[Source records]
::::::

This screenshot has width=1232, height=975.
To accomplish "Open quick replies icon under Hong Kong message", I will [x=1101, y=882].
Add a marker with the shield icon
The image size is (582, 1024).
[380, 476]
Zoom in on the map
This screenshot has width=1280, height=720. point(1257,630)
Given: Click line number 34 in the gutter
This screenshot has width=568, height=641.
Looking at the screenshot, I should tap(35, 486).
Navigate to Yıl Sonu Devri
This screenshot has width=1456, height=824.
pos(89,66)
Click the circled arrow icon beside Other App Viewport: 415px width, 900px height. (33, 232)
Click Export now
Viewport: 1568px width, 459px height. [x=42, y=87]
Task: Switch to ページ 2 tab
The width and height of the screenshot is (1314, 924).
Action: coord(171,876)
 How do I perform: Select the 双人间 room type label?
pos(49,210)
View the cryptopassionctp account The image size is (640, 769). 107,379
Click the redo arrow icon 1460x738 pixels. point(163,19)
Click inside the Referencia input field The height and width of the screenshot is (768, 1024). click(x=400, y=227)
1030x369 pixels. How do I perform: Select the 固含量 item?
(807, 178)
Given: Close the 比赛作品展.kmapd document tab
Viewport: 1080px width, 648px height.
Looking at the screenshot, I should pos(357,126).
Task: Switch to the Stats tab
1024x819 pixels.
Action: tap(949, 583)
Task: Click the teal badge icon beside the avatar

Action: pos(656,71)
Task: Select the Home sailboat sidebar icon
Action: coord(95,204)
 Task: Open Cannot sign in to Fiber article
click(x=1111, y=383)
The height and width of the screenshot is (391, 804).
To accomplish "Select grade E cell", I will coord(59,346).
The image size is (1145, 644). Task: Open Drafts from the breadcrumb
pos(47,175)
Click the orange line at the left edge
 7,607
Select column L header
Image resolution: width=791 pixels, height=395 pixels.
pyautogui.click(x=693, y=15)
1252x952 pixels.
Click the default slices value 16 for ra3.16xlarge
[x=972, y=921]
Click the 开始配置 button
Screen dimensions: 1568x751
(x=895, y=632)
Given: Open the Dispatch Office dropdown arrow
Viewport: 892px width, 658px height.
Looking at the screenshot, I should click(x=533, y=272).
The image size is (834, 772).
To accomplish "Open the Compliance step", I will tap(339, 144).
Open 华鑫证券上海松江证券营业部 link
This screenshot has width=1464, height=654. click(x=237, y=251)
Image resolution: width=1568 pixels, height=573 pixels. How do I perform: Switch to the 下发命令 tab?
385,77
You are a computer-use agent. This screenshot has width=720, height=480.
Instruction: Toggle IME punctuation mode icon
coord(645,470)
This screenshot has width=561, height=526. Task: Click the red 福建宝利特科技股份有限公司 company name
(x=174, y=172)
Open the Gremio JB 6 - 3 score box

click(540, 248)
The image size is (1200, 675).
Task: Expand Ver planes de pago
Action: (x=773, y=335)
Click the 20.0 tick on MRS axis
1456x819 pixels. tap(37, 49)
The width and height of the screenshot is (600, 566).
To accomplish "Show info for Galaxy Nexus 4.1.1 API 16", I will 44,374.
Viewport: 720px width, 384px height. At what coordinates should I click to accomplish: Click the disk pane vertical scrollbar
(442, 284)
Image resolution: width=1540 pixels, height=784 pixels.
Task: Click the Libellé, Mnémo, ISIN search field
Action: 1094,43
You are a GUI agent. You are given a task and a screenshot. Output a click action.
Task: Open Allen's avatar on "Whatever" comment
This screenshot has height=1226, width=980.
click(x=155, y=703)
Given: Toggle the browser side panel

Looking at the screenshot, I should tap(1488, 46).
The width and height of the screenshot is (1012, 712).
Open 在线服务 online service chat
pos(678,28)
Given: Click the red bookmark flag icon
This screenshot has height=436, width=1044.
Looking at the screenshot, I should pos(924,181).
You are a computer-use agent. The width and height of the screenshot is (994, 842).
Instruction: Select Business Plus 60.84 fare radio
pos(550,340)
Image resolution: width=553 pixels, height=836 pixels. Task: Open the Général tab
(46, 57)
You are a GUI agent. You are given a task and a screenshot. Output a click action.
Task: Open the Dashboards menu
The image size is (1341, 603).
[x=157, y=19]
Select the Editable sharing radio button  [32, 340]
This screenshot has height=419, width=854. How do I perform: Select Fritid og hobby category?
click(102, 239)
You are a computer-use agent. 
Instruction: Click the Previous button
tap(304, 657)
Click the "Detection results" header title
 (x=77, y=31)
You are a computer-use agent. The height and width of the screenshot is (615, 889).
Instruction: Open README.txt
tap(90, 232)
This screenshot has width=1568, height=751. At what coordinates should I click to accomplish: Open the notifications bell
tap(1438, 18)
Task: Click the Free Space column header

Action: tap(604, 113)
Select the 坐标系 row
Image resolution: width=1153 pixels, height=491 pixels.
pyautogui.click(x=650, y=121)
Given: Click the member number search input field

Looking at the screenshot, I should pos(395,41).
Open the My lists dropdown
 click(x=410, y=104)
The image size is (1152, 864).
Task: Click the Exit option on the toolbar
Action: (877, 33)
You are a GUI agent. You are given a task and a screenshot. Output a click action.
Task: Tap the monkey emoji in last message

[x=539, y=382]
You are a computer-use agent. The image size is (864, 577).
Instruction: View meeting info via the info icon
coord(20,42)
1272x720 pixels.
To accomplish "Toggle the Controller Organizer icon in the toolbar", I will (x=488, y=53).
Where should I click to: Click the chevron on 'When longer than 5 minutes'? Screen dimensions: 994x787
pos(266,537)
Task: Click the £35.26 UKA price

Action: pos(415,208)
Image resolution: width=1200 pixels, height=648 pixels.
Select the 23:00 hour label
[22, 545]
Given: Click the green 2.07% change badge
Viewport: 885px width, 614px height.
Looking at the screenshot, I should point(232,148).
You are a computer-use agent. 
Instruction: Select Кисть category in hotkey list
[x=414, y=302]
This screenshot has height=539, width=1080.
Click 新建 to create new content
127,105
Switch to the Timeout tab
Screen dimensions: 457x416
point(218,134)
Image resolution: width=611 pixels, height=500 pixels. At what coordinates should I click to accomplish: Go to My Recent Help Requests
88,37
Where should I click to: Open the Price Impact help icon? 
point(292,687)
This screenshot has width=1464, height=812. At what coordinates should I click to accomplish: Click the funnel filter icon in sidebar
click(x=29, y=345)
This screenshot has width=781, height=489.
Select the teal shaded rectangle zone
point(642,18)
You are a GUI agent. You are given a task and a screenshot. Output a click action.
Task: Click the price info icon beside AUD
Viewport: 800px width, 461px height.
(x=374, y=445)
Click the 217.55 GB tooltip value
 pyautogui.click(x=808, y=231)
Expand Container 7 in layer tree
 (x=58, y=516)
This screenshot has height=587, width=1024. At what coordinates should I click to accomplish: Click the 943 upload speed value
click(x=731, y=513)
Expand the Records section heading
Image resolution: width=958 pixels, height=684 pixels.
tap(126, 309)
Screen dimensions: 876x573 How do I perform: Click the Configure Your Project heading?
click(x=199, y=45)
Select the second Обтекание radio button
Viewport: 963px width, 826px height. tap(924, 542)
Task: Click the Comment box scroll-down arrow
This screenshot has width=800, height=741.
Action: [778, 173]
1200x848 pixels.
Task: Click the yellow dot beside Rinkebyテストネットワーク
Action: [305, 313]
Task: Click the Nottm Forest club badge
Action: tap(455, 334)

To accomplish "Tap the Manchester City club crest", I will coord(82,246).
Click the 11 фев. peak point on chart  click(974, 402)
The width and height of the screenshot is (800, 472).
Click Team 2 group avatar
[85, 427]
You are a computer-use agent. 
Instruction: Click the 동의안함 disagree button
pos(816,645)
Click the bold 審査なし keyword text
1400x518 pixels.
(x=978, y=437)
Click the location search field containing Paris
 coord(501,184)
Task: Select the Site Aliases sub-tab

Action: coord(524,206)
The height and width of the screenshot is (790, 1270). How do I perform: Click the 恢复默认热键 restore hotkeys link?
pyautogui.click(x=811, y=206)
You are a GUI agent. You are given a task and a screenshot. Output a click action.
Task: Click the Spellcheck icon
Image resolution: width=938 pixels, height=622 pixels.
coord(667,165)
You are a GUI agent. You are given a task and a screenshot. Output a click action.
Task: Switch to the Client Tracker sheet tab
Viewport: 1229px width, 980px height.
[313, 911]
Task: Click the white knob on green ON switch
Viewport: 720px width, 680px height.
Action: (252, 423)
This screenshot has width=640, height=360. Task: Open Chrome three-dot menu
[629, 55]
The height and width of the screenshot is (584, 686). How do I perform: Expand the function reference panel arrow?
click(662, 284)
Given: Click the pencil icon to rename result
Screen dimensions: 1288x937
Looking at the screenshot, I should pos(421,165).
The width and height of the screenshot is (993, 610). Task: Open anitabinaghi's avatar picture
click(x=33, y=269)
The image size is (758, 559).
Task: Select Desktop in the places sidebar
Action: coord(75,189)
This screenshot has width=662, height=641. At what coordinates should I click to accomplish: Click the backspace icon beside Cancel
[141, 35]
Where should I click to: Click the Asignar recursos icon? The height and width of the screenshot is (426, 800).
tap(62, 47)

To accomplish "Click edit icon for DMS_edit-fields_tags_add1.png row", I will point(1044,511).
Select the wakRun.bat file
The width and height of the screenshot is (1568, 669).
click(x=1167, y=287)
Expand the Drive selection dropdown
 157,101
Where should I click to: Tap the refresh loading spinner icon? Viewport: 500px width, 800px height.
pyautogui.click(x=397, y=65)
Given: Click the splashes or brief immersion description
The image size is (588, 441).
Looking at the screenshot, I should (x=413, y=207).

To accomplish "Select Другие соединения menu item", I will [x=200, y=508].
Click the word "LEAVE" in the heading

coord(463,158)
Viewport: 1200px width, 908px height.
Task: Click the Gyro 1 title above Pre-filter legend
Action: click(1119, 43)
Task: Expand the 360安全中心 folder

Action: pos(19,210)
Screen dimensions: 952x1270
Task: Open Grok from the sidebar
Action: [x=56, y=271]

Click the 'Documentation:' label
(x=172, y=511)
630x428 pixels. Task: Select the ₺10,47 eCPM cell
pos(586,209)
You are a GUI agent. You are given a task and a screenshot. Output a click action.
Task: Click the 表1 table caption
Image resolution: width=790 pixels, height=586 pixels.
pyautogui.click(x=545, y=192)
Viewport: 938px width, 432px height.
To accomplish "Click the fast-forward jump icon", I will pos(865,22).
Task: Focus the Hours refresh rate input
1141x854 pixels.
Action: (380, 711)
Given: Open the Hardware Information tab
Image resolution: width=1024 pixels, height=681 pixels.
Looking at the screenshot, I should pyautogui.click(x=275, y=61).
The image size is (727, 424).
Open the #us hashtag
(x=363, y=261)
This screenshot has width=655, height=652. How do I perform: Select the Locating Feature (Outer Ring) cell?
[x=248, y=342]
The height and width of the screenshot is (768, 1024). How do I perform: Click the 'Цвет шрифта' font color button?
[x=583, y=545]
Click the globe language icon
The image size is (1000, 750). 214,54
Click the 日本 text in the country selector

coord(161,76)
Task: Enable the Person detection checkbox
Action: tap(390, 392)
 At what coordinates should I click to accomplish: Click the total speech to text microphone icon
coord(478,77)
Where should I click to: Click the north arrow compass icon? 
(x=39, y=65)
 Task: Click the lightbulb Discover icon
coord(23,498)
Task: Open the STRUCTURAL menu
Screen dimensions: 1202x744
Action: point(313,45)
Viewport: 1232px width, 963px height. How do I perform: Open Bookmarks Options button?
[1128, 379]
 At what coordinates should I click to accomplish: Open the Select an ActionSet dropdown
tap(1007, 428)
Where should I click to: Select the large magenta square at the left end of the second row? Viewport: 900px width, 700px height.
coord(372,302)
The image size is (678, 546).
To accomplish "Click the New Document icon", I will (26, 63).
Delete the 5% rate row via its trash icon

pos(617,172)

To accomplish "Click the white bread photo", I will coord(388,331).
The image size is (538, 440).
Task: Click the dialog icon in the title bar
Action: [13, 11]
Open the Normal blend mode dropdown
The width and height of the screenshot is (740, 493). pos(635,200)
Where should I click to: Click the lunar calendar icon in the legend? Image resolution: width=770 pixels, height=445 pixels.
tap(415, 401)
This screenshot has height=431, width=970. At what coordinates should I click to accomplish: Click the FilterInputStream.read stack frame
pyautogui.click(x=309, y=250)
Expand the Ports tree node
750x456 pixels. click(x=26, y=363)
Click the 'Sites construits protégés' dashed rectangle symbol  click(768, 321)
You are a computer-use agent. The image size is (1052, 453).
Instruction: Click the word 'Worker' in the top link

::::::

*Task objective*. Pick out the lines above that hold the string "green" and show them.

*Written answer*.
Given: Click the green 2.07% change badge
Task: Click the white knob on green ON switch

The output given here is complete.